Representation and Title

This page describes who is recognised as a Traditional Owner in Victoria today and their rights and responsibilities for land title and cultural heritage.

Representation

“Traditional Owners are Aboriginal People with particular knowledge about traditions, observances, customs or beliefs associated with an area; and have responsibility under Aboriginal tradition for significant Aboriginal places located in, or objects originating from, this area.” Victorian Aboriginal Heritage Council

Traditional Owners in Victoria are currently represented by 11 Registered Aboriginal Parties covering approximately 75% of Victoria. The following link provides a map that shows the boundaries for these RAPs. https://achris.vic.gov.au/weave/wca.html

The Aboriginal Heritage Act 2006 (Victoria) created the Victorian Aboriginal Heritage Council, an independent statutory body that appoints Registered Aboriginal Parties (RAPs) to manage and protect Cultural Heritage on their country. In order to be appointed, RAPs must demonstrate their relationship to country, the inclusivity of their membership and links to Apical (Common) Ancestors. Once appointed, their knowledge, lore, cultural responsibilities and authority has been proven and their registration confirms their inherited role to speak for Country and Culture within their registration area.

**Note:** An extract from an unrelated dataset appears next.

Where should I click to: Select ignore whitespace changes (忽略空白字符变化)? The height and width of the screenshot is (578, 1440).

Their core statutory functions relate to evaluation, assessment and decision making on Cultural Heritage Plans, Applications and Agreements. For more information on the VAHC and RAPs, visit: https://www.aboriginalheritagecouncil.vic.gov.au

These corporations also undertake broader programs or work that relate to the aspirations of the Peoples they represent and their plans to care for their Country. These programs are often documented as Country Plans provided on their websites and cover a wide range of issues that apply to their particular history, culture, community and country. 

Land Title and Agreements

The appointment of RAPs to areas in Victoria, as described above, defines the responsibility for the protection of Cultural Heritage in those areas but does not assign rights to land or title. 

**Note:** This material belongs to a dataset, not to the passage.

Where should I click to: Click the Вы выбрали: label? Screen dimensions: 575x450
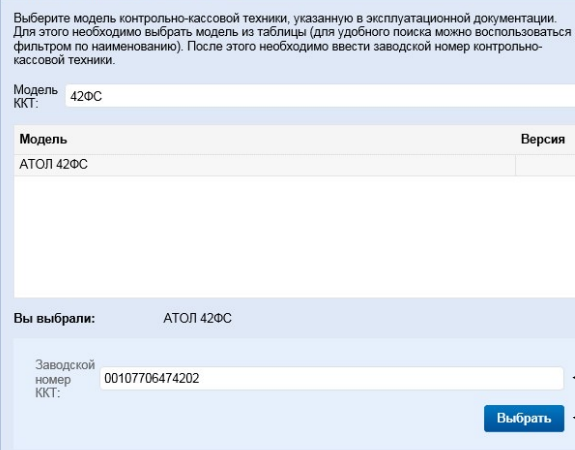click(54, 318)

There are two mechanisms by which Traditional Owners in Victoria can apply to have native title recognised:

  1. The Native Title Act 1993 (Commonwealth)
  2. Traditional Owners Land Settlement Act 2010 (Victoria)

Both processes lead to similar outcomes in terms of rights over public land and agreements on how that land is to be used and managed. 

Victoria currently has agreements of this nature with seven Traditional Owner groups.

Native Title

The Native Title Act (NTA) stemmed from the Mabo Case in the High Court of Australia in 1992. It is the recognition, in Australian Law, that Aboriginal and Torres strait Islander peoples had a system of law and ownership of their lands before European settlement.

Native Title may be recognised in places where Aboriginal and Torres Strait Islander people continue to follow their traditional laws and customs and have maintained a link with their traditional country. In these cases it recognises title as a pre-existing right, not a grant or right that is created by the Australian government.

Native title applies to public land and waters (eg vacant crown land, national parks, state forests, reserves, foreshores and waters)

Native title is determined by the Federal Court of Australia, or by the High Court on appeal, once an application is made by Traditional Owners.

Traditional Owner Settlements

Responding to some the difficulties and drawbacks of the NTA, the Victorian Government worked with the Victorian Traditional Owners Land Justice Group to jointly develop the Traditional Owner Settlement Act 2010 (TOS). This allows for an out-of-court settlement of native title between Victorian traditional owners and the state to recognise traditional owners’ relationship to land, provide them with certain rights on Crown land and resolve issues that would be otherwise dealt with through native title claims.

The key parts of a settlement include:

  1. A Recognition and Settlement Agreement (RSA) – recognises a TO group and their rights over certain public land
  2. A Land Agreement – provides for land transfers and grants of title to parks and reserves
  3. A Land Use Activity Agreement (LUAA) – procedures for future use of public land 
  4. A Natural Resource Agreement – enables access and use of natural resources and participation in natural resource management
  5. A Funding Agreement – regarding payments for economic development and other purposes
  6. An Indigenous Land Use Agreement – binds all native title holders and validates future acts – registerd under the NTA
  7. A Traditional Owner Land Management Agreement  –  facilitates joint management of certain parks and reserves.